• [EXERCISE 1]
Select every line of the records that contains the string "dashboard", matching case exactly, and copy those lines.

Supported Architectures

Architecture	Bits	Endianness	Stack	FP Format	ABI	Syntax
x86	32	Little	Down	IEEE 754	System V	GAS/NASM
x86-64	64	Little	Down	IEEE 754	System V	GAS/NASM
S/370	24	Big	Up	HFP	MVS	HLASM
S/370-XA	31	Big	Up	HFP	MVS	HLASM
S/390	31	Big	Up	HFP	MVS	HLASM
z/Architecture	64	Big	Up	HFP+IEEE	MVS	HLASM
PowerPC 32	32	Big	Down	IEEE 754	System V	GAS
PowerPC 64	64	Big	Down	IEEE 754	System V	GAS
PowerPC 64 LE	64	Little	Down	IEEE 754	System V	GAS
ARM64 (Linux)	64	Little	Down	IEEE 754	System V	GAS
ARM64 (macOS)	64	Little	Down	IEEE 754	Darwin	GAS

Floating-Point Formats:

IEEE 754: Standard IEEE floating-point (binary)
HFP: IBM Hexadecimal Floating Point (base-16 exponent, used in S/370, S/390)
HFP+IEEE: Both formats supported (z/Architecture)

OS ABI Variants:

System V: Standard Unix/Linux ABI
Darwin: macOS/Apple ABI (underscore prefix, Mach-O format)

• [DATA SUPPLIED]
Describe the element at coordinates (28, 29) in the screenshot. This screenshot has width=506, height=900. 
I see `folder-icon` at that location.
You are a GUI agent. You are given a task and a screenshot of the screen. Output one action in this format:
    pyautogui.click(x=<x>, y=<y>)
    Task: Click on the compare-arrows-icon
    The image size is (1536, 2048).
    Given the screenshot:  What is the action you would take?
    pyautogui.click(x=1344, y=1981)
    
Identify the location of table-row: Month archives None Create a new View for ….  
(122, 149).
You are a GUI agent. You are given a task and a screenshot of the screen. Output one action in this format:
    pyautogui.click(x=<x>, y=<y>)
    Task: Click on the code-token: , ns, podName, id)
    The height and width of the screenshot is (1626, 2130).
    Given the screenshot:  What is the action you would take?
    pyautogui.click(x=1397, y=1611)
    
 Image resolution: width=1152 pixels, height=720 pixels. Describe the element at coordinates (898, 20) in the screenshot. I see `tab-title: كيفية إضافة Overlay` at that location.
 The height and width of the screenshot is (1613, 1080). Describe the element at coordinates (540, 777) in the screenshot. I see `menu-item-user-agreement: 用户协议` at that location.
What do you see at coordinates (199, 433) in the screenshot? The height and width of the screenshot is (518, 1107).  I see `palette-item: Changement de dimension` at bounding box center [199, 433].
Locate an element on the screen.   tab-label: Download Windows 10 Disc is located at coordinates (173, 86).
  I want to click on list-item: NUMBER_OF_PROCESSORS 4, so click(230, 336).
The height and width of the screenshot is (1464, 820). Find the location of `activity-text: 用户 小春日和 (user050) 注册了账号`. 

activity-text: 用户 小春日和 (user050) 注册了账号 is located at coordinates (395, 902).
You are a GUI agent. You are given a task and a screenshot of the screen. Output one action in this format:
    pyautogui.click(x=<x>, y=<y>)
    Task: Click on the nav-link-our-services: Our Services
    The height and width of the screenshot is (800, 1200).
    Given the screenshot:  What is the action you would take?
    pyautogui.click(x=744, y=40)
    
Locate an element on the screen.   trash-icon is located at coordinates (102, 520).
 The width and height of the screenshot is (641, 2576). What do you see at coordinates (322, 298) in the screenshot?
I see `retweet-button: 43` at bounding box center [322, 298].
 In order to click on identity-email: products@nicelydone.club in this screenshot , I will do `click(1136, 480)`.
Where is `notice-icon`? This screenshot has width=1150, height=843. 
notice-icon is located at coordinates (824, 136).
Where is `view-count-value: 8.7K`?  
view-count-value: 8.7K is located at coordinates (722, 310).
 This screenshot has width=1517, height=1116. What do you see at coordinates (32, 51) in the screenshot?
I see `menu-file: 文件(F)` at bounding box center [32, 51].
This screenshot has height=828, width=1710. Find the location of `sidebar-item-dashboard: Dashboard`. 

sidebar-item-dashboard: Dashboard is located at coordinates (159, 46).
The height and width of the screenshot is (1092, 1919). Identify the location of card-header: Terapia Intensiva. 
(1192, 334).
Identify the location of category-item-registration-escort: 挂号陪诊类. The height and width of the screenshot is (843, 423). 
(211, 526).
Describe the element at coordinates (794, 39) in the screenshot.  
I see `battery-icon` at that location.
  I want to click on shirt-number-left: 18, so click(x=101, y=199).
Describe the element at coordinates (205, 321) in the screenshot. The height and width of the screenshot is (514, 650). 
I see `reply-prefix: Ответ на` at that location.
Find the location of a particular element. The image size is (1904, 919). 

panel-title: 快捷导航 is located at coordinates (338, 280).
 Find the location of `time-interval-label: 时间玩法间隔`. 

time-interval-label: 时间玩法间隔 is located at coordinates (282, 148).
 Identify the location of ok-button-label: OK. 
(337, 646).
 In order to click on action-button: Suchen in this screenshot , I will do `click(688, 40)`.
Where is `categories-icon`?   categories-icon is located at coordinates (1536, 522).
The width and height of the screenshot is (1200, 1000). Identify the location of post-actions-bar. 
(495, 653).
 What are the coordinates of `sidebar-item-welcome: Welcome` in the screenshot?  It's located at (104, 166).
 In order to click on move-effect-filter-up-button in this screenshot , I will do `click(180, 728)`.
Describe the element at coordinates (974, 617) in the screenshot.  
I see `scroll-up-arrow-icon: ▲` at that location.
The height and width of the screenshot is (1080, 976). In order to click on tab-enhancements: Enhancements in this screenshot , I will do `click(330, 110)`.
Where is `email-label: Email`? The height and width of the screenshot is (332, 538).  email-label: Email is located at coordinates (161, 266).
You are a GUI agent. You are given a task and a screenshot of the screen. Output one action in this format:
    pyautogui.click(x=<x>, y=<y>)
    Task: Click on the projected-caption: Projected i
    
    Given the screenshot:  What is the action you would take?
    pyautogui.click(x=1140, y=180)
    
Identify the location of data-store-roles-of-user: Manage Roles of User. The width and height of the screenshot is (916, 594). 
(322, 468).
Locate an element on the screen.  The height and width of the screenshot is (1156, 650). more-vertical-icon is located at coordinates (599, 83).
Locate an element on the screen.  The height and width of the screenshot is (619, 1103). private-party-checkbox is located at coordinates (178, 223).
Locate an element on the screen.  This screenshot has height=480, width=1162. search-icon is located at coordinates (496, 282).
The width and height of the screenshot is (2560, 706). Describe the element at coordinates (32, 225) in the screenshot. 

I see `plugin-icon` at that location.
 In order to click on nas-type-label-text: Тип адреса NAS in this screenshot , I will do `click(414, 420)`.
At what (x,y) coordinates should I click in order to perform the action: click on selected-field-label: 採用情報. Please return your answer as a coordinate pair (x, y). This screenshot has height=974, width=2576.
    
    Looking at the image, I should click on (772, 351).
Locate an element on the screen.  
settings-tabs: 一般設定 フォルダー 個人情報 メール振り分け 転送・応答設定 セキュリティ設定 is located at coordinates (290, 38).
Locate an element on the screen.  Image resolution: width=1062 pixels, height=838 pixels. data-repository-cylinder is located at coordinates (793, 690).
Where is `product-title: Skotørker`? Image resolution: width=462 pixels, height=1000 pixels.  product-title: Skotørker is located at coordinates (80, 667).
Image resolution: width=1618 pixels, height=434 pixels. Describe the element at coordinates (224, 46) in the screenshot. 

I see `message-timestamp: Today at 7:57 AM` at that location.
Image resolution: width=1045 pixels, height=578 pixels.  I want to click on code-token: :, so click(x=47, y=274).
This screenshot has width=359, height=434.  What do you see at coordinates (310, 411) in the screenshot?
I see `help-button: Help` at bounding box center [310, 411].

• [EXERCISE 2]
Print everything in the supported-architectures text from "HFP: IBM Hexadecimal" down to "prefix, Mach-O format)".

• [OUTPUT 1]
This screenshot has height=828, width=1710. Find the location of `sidebar-item-dashboard: Dashboard`. 
sidebar-item-dashboard: Dashboard is located at coordinates (159, 46).

• [OUTPUT 2]
HFP: IBM Hexadecimal Floating Point (base-16 exponent, used in S/370, S/390)
HFP+IEEE: Both formats supported (z/Architecture)

OS ABI Variants:

System V: Standard Unix/Linux ABI
Darwin: macOS/Apple ABI (underscore prefix, Mach-O format)